Of all the thousands who favored freedom for the slaves, who gloried in the odium attached to anti-slaveryism, who witnessed the frequent efforts of the bondsmen to escape, who aided them in their quest for liberty, few dared to take notes of what they witnessed, and fewer still dared to preserve them, lest they should be turned into witnesses against them.

But one man, and that the author of this book, is known to have succeeded in preserving anything like a full account of the workings of the UNDERGROUND RAILROAD, as it was called before emancipation. These records grew on his hands during the years he acted as Chairman of the Philadelphia Branch of that celebrated corporation, until they reached the extent of the present volume. They are made up of letters received, of interviews held, of narratives taken down at the time, of real reminiscence and authentic biography. Nothing imaginative enters into the composition of the volume. It is simply succinct history, always startling, sometimes bloody. The annals of no time since the Inquisition are so full of daring ventures for life and liberty or heroic endurance under most trying circumstances.

As a history of the UNDERGROUND RAILROAD, the work is most curious and valuable. It tells of an ingenuity and faithfulness on the part of the officials of the road which seems well-nigh marvellous. As its pages reveal the methods by which aid was given to the escaping slave, one is compelled to wonder almost as if he were facing a revelation. The secrets of Masonry are not more mysterious than were the ways of these officials who clothed, fed and comforted the fugitive, while they apparently never knew his name or whereabouts. Even those who never believed in the existence of an UNDERGROUND RAILWAY, or who, believing, cursed its existence, will read its history, at this time, with the relish of astonishment and the zest of discoverers.

» THE EXERCISE:
According to the Underground Railroad passage, what position did the author hold while the records grew? Base your answer on the Underground Railroad passage alone.

» INFORMATION SHOWN:
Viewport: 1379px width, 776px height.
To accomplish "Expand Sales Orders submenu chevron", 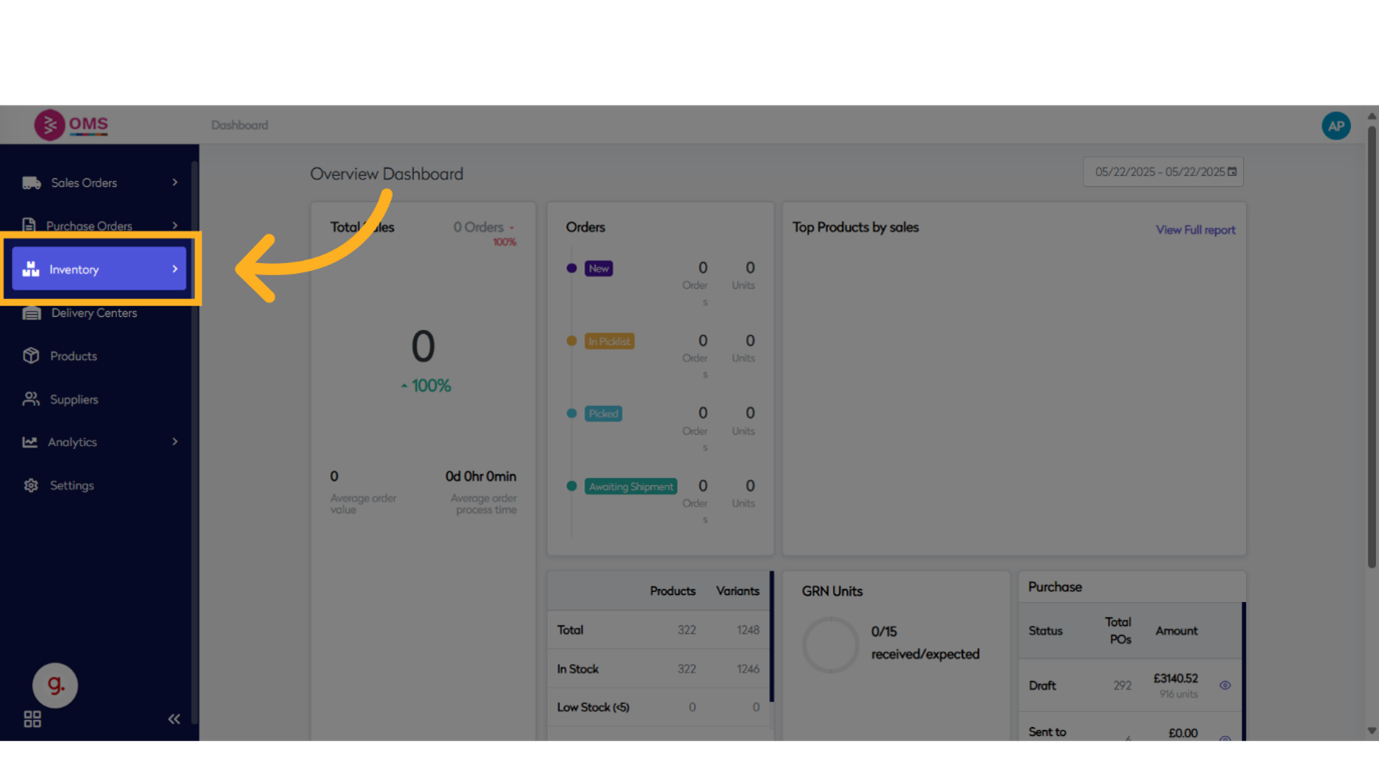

» RESULT FOR THIS TASK:
He was Chairman of the Philadelphia Branch of the Underground Railroad.